1. **Environment Setup**: `SpiralTwoPlayerEnv` wraps TextArena games with observation formatters
2. **Self-Play Collection**: `do_group_rollout()` generates trajectories with both players using current policy
3. **Dataset Building**: `SpiralRLDatasetBuilder` processes trajectories into training data
4. **Advantage Estimation**: RAE computes separate advantages for each role using role-specific baselines
5. **Policy Updates**: Tinker's PPO learner updates policy using collected trajectories
6. **Evaluation**: `GameEvaluator` tracks win rates against opponents, optional math test evaluation

## Configuration

Key training parameters:

```python
# Model settings
model_name: str = "Qwen/Qwen3-8B-Base"
renderer_name: str = "qwen3"  # qwen3, llama3, deepseek, etc.
lora_rank: int = 64

# Training
batch_size: int = 128
learning_rate: fl = 4e-5
max_tokens: int = 16384
loss_fn: str = "importance_sampling"  # or "ppo"

# SPIRAL-specific
use_role_baseline: bool = True
role_baseline_ema_gamma: float = 0.95
filter_draw: bool = False
max_draw_retries: int = 5

# FSP (Population-based)
fsp_enabled: bool = False
fsp_pool_size: int = 25
fsp_start_from: int = 0
fsp_update_interval: int = 5

# Async Actor-Learner
use_async_actor_learner: bool = False
replay_buffer_max_staleness: int = 5
```

See [train_spiral_tinker.py](train_spiral_tinker.py) for full configuration options.

## Examples

Training scripts for different model sizes are in `examples/`:

```bash
# Qwen3-4B training
bash examples/qwen3_4b/train.sh

# Qwen3-8B training
bash examples/qwen3_8b/train.sh

# Qwen3-8B with FSP (pool=25)
bash examples/qwen3_8b/train_fsp_pool_25.sh

# Qwen3-8B with async actor-learner
bash examples/qwen3_8b/train_async_actor_learner.sh

# Resume FSP training
bash examples/qwen3_8b/resume_fsp.sh
```

## Supported Environments

From [TextArena](https://github.com/LeonGuertler/TextArena):

- **TicTacToe-v0**: Classic tic-tac-toe
- **KuhnPoker-v1**: Simplified poker variant
- **LiarsDice-v1**: Bluffing dice game
- **SimpleNegotiation-v2**: Resource negotiation
- **ConnectFour-v0**: Connect 4 game
- And more...

## Key Algorithms

### Role-conditioned Advantage Estimation (RAE)

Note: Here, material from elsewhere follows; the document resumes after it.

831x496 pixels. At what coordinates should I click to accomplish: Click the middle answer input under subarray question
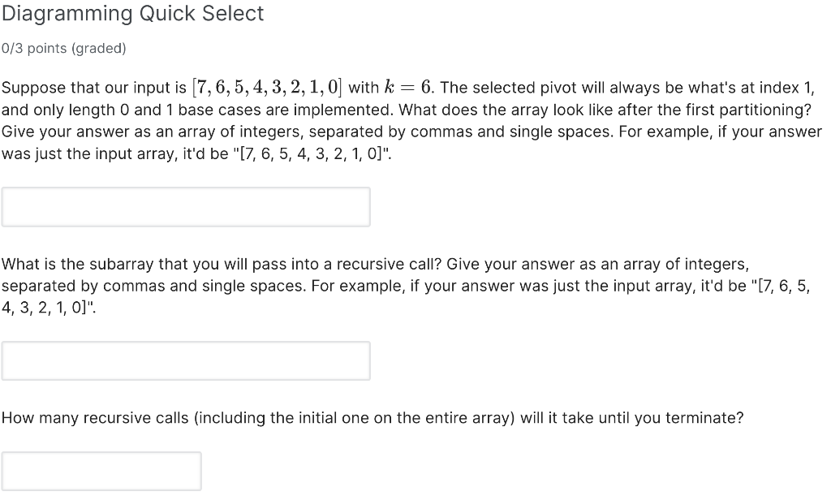[185, 360]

In self-play, both players' trajectories come from the same policy, but with different roles. RAE computes separate advantages for each role:

```python
# Player 0 advantages
adv_P0 = returns_P0 - baseline_P0

# Player 1 advantages
adv_P1 = returns_P1 - baseline_P1
```

This prevents conflating the two roles and improves training stability.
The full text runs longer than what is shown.